───── PROVIDED RECORDS ─────
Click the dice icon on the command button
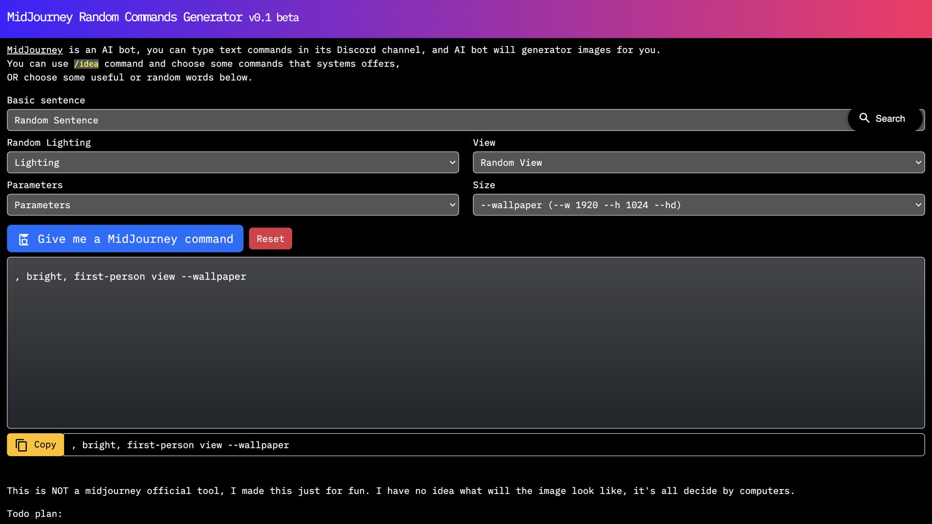Screen dimensions: 932x524 [x=24, y=239]
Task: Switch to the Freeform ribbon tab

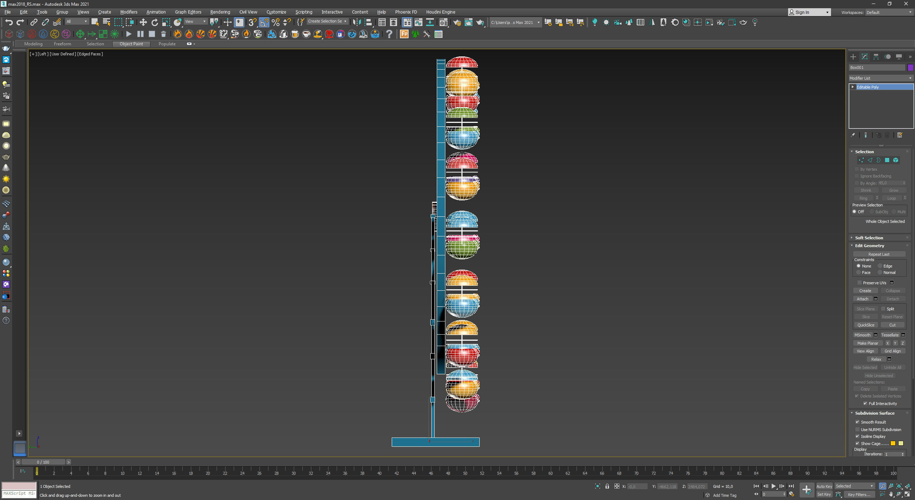Action: pyautogui.click(x=63, y=44)
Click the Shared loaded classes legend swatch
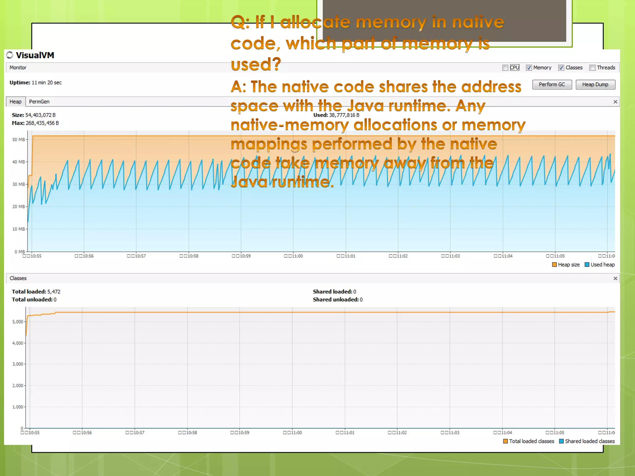635x476 pixels. coord(561,441)
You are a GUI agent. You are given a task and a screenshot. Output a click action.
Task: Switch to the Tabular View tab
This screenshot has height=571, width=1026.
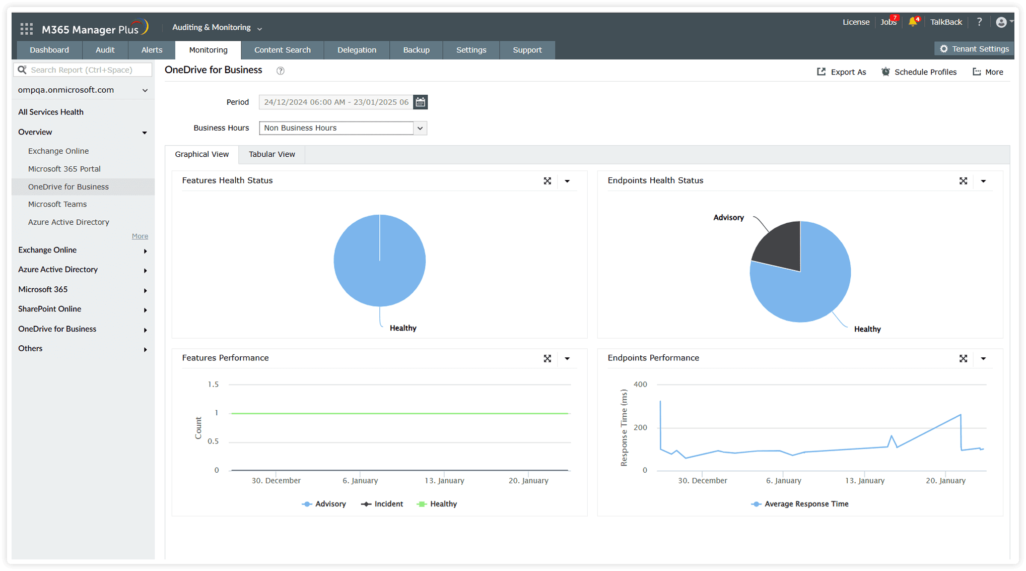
─────
Images are to be skipped, and each line above is to be returned exactly.

** SOLUTION FOR THIS TASK **
Click the dice icon on the command button
Screen dimensions: 932x524 [x=24, y=239]
Task: Switch to the Freeform ribbon tab

Action: pyautogui.click(x=63, y=44)
Click the Shared loaded classes legend swatch
635x476 pixels. coord(561,441)
You are a GUI agent. You are given a task and a screenshot. Output a click action.
Task: Switch to the Tabular View tab
This screenshot has height=571, width=1026.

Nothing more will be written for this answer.